• _WHAT THE TASK ASKS_
Pick out every line in the data below that holds "legend".

• _RECORD EXCERPTS_
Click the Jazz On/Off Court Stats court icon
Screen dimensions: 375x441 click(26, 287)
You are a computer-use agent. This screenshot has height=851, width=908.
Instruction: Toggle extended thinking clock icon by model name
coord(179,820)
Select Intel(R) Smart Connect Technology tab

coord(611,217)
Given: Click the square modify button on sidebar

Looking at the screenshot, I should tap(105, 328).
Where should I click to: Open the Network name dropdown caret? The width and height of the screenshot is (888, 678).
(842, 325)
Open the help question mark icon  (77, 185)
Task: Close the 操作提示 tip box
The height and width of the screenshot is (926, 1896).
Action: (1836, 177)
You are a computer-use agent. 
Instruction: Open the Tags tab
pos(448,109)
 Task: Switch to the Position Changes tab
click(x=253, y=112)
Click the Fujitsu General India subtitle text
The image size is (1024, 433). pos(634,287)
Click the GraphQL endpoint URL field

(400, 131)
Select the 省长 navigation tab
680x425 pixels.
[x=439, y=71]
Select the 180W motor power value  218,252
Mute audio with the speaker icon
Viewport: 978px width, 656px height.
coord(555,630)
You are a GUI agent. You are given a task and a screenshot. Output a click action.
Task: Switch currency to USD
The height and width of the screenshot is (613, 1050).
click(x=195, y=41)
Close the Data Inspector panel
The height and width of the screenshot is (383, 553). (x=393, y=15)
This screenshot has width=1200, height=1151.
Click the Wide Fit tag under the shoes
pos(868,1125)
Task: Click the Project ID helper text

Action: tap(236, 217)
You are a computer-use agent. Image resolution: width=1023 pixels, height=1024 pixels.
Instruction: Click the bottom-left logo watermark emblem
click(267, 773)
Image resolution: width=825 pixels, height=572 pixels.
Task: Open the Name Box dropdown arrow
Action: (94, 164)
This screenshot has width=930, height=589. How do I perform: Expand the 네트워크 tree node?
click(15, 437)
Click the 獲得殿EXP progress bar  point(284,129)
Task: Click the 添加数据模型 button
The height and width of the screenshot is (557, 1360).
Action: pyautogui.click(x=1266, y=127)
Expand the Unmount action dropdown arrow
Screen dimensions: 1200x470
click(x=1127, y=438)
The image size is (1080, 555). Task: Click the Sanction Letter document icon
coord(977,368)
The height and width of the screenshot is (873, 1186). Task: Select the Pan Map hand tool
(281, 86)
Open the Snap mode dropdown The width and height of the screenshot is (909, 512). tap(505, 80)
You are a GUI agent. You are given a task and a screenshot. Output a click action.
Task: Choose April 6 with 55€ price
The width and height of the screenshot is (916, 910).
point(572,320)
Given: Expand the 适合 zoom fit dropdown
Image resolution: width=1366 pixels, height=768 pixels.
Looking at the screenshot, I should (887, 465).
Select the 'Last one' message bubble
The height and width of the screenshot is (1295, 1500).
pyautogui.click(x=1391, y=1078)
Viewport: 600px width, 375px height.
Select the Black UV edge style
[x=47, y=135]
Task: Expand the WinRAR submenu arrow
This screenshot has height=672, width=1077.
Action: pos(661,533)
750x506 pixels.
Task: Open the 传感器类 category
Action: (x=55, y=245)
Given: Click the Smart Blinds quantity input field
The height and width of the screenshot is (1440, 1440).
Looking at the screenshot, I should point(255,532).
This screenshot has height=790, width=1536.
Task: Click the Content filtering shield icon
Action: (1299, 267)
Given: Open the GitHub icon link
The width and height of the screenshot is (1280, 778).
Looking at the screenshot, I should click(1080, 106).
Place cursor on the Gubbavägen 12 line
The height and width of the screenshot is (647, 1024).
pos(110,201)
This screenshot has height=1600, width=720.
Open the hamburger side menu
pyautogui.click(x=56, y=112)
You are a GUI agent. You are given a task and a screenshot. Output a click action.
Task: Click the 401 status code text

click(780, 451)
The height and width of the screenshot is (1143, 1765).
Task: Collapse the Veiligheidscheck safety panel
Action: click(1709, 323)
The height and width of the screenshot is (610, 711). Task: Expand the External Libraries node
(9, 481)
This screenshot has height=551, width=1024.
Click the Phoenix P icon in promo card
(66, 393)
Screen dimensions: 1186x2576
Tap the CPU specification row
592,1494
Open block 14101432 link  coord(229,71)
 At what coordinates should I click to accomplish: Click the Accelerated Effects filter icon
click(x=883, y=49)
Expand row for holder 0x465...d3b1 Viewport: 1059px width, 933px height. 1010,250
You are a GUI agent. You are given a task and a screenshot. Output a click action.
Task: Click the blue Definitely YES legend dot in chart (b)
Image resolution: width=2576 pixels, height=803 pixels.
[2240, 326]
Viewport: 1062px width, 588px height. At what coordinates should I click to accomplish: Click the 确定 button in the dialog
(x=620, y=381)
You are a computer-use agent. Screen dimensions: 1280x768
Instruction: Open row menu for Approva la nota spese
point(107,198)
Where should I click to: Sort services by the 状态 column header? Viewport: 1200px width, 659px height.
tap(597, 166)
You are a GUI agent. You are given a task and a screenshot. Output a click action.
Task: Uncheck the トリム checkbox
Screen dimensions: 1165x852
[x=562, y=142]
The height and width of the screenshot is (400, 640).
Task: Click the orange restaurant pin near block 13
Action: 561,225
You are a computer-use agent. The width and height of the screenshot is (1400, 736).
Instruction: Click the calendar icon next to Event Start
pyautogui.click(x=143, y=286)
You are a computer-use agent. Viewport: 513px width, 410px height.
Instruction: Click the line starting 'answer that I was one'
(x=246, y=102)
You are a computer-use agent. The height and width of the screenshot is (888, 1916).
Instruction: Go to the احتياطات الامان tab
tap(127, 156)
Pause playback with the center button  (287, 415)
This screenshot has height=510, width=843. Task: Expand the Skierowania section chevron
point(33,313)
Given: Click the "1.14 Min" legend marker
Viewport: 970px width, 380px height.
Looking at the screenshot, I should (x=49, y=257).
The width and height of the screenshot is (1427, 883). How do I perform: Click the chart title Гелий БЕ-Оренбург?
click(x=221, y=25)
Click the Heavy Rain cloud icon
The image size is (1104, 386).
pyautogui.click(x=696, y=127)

• _SOLUTION TO THIS TASK_
Task: Click the blue Definitely YES legend dot in chart (b)
Given: Click the "1.14 Min" legend marker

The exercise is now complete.